_Your goal_: State the number of lines in the records beneath that hold the word "with", and add nothing.

_Supplied records_:
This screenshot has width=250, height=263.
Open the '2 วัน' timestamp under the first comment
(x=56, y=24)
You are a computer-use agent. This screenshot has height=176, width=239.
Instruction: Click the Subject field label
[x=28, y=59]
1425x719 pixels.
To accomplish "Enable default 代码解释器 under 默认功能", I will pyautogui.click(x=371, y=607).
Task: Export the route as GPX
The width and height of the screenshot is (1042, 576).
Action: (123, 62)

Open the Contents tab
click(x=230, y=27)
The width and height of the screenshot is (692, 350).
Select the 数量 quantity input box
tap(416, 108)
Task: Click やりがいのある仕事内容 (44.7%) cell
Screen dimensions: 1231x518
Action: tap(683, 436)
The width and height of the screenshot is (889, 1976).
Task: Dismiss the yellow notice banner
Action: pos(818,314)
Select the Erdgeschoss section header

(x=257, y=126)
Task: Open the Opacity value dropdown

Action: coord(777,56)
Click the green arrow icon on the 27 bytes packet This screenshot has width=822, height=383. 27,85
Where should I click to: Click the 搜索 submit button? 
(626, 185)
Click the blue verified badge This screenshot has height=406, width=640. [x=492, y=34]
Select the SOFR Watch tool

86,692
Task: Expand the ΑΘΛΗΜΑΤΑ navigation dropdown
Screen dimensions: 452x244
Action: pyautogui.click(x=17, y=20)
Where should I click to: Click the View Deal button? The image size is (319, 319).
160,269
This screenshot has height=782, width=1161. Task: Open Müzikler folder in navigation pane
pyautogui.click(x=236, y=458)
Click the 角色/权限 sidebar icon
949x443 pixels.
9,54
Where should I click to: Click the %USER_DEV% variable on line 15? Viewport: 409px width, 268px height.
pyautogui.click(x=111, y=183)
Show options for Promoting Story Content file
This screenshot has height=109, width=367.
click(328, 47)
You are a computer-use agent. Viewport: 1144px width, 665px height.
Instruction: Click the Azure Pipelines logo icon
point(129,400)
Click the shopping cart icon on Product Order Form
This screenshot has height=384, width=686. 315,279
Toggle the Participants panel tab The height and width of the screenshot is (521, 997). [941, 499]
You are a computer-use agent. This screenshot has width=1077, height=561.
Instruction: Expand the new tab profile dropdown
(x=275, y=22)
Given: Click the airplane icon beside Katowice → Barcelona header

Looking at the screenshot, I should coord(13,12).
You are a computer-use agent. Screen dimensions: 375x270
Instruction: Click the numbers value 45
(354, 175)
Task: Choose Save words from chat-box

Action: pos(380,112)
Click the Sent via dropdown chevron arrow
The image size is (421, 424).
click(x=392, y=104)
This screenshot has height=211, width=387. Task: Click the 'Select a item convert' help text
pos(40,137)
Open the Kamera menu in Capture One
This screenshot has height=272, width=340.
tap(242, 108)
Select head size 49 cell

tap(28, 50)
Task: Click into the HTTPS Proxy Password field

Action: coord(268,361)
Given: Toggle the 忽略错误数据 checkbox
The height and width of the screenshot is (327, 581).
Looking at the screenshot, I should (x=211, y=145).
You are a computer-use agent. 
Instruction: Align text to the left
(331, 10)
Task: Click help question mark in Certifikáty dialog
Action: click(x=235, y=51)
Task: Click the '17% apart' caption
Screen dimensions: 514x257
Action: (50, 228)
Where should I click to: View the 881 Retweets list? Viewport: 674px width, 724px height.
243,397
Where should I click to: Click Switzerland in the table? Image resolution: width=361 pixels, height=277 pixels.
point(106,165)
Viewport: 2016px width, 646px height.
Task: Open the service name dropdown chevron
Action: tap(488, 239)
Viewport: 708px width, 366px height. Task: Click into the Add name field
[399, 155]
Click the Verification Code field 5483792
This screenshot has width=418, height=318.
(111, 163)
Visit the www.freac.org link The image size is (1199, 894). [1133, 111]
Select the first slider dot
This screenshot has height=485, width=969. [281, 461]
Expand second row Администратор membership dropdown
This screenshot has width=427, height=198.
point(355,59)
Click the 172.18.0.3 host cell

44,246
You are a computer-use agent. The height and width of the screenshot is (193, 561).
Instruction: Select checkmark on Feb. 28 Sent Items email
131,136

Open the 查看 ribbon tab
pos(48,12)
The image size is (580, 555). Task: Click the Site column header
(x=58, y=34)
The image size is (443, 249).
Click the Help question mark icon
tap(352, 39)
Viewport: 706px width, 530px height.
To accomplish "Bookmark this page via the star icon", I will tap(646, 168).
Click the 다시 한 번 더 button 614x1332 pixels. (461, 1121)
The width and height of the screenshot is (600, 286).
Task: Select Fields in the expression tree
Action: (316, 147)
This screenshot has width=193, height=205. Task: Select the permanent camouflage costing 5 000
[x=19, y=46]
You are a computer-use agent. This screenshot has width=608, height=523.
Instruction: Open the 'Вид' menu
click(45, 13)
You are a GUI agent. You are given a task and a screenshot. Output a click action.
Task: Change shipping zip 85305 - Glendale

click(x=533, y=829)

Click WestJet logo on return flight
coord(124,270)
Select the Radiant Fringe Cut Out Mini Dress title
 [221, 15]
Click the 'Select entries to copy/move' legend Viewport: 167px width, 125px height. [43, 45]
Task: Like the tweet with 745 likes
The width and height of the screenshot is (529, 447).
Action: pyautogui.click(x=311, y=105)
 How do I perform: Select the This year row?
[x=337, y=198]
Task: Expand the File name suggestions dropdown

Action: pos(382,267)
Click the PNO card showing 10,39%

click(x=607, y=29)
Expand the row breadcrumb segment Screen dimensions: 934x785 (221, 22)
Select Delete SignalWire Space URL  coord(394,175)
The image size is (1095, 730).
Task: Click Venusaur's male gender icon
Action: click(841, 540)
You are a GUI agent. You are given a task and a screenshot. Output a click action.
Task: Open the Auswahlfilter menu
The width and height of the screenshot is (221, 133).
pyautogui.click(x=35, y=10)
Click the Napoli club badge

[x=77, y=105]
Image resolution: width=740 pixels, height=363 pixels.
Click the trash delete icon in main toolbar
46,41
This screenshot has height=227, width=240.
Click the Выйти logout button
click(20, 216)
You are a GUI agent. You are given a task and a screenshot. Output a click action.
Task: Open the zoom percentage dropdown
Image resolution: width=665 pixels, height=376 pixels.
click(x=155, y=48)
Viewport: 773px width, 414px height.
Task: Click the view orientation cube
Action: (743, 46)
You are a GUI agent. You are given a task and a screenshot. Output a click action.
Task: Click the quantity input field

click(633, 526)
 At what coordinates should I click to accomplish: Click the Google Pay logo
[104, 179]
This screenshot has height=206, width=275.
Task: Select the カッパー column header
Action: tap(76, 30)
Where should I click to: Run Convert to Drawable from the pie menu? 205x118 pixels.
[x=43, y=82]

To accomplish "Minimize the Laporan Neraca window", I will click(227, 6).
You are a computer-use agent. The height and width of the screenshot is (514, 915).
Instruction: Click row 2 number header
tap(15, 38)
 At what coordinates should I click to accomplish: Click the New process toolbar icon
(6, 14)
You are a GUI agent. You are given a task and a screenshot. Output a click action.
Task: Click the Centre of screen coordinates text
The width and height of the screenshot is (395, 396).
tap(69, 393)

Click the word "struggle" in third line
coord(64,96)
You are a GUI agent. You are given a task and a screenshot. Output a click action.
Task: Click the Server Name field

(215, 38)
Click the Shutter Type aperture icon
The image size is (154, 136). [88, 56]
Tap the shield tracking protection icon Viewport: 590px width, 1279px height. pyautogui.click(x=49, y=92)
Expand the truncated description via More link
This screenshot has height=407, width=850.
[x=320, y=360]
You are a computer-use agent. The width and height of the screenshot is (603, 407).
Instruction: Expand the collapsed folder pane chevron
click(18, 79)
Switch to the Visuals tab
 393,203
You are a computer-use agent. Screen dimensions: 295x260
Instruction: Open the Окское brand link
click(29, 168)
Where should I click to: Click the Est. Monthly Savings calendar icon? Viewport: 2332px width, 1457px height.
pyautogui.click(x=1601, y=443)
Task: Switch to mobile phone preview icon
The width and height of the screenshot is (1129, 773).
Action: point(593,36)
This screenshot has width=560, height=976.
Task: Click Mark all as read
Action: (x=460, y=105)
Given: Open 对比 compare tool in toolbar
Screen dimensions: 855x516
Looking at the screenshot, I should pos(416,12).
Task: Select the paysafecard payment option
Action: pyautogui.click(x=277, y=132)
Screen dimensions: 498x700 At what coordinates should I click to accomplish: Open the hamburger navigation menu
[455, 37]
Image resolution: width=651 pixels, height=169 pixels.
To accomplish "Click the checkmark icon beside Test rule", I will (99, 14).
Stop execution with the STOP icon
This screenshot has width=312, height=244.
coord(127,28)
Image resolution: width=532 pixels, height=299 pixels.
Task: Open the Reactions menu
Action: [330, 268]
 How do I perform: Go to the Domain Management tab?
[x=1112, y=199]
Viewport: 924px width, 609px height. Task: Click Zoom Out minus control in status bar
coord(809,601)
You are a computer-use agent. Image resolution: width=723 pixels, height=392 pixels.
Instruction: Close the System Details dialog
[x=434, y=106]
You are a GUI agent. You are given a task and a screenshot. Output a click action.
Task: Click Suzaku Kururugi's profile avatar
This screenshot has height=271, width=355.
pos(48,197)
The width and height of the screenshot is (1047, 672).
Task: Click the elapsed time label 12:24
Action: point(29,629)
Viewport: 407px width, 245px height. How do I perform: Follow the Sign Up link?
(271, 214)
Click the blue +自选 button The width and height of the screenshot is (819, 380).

_The completed task_: 2